Not only did he not make any progress toward forming government, he actually moved his party and his caucus backward.
As early as the morning of May 23, 2011, Mr. McFadyen had a chance to begin restructuring his party in order to chip away at an increasingly fortified NDP majority. This opportunity, in fact, really began when Mr. McFadyen took over the leadership of the party from Mr. Stuart Murray.
But he blew it. And he blew a four year opportunity to redefine himself and his party into something Manitobans could know and trust, the only real chance he had of defeating the NDP.
To the benefit of all pundits and media, the Blackberry Addicts would like to provide the top five reasons why Mr. McFadyen and the Conservatives should lose the election tomorrow:
First, Mr. McFadyen used an election period to fundamentally redefine, unveil, and then try to communicate, a "new" McFadyen and a "new" Conservative party. This is work that takes significantly more time than a short writ period can provide.
Second, Mr. McFadyen surprised the electorate with policies they weren't expecting from him or his party. In 1999, a lot was made of Mr. Filmon's 50-50 plan. What made this promise publicly unpalatable, in the end, was that its boldness and risk was so uncharacteristic of a calculating and conservative Premier who most Manitobans had grown to know, understand, and trust.
Similarly, Mr. McFadyen surprised his party and right-of-center voters by promising to spend big money on doctors and nurses ($118 million), long-term care ($200 million), and extend deficit financing until 2018.
Mr. Selinger, on the other hand, continued throughout the campaign to promise and do things people recognized and trusted from an NDP government and Premier. Being "bold" in an election means doing things the public doesn't want you to do. The NDP understands this. Mr. McFadyen and the Winnipeg Chamber do not.
Furthermore, the Blackberry Addicts believe quite strongly that Mr. McFadyen's characterization of Mr. Filmon's decisions as "mistakes of the past" disillusioned many statesmen within the Conservative party. Just take a quick look at what Mr. Sandy Riley had to say about Mr. Filmon's record!

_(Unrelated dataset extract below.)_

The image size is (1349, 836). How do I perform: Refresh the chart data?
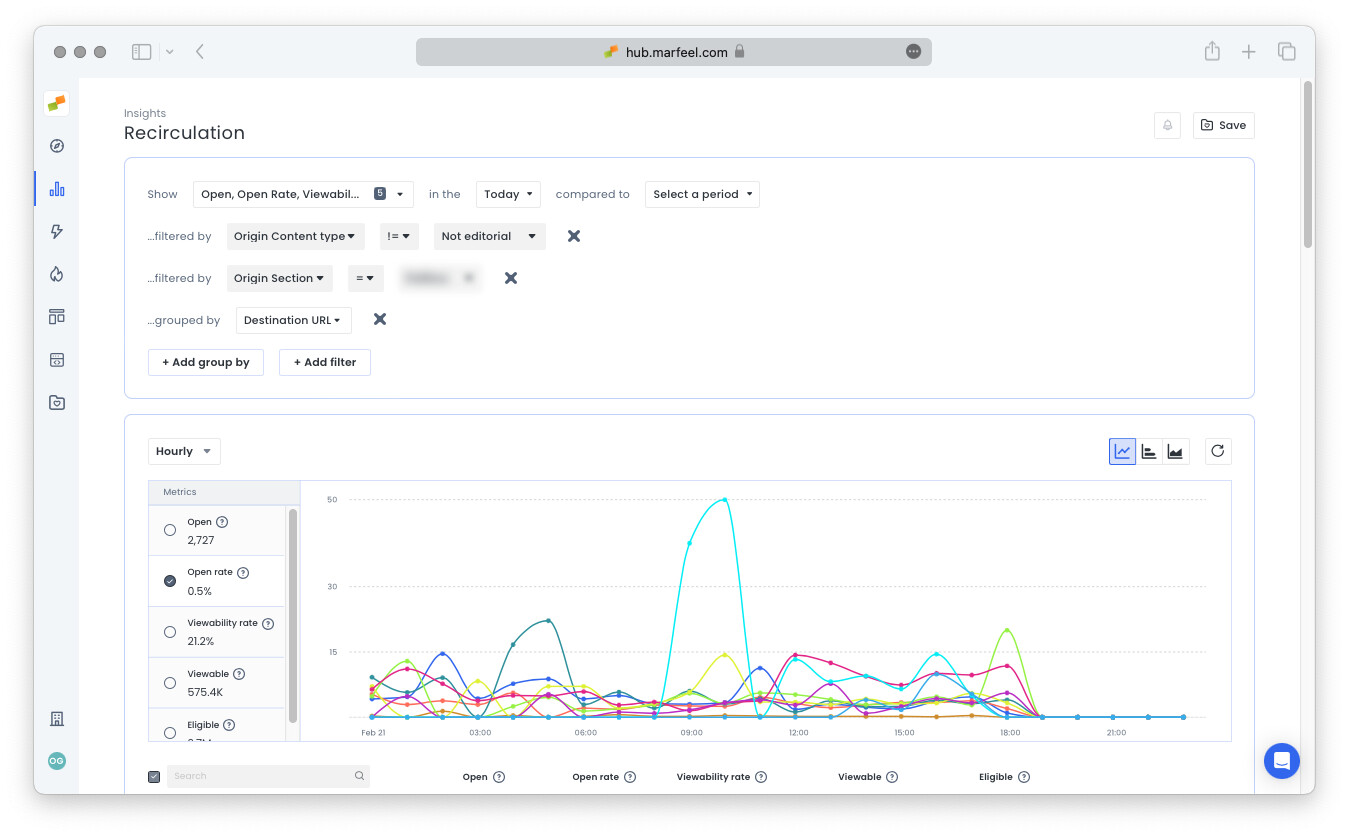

Third, Mr. McFadyen simply could not crack the greatest strength going for the NDP: their record of good government. As much as pundits and media try to underscore an omnipresence of bad government, this simply isn't the case in the eyes of the public. Mr. McFadyen's strategy of keeping himself and his caucus quiet throughout the spring and summer while waiting for the NDP to screw up was, in the end, a terrible mistake, and one the Blackberry Addicts and Karl Rove have written about in the past.
Fourth, a convergence of public issues driving voters to "kick the bums out" never materialized. Without the ability to ride a public wave demanding change, there is little hope of major victory.

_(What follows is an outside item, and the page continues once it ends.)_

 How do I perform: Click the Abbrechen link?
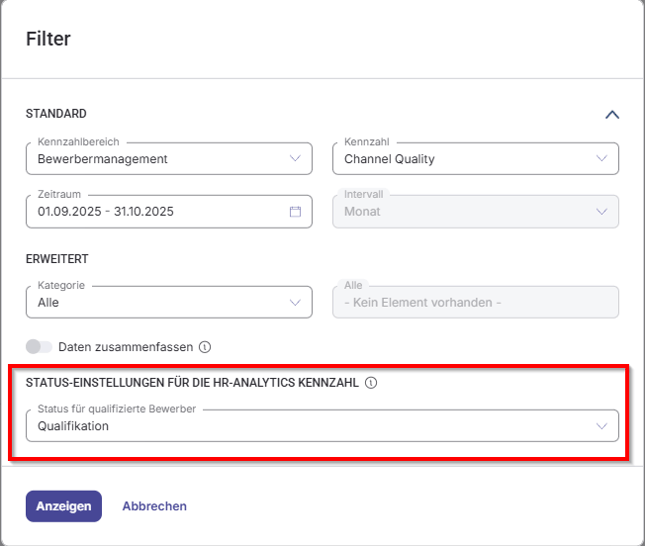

Fifth, as the Blackberry Addicts pointed out a year ago at E-365, Mr. McFadyen is faced with the challenge of winning ten seats. This monumental challenge is further complicated by the fact the NDP holds huge pluralities in many of the seats Mr. McFadyen has to win making this year's "general election" essentially 57 independent by-elections.
Good luck to all pundits tomorrow. The Blackberry Addicts wish you all the best as you try to apply political science and reason to what is essentially an unscientific and emotional exercise. We just know you won't disappoint us.
And, in the end, always vote Quimby. He'd vote for you!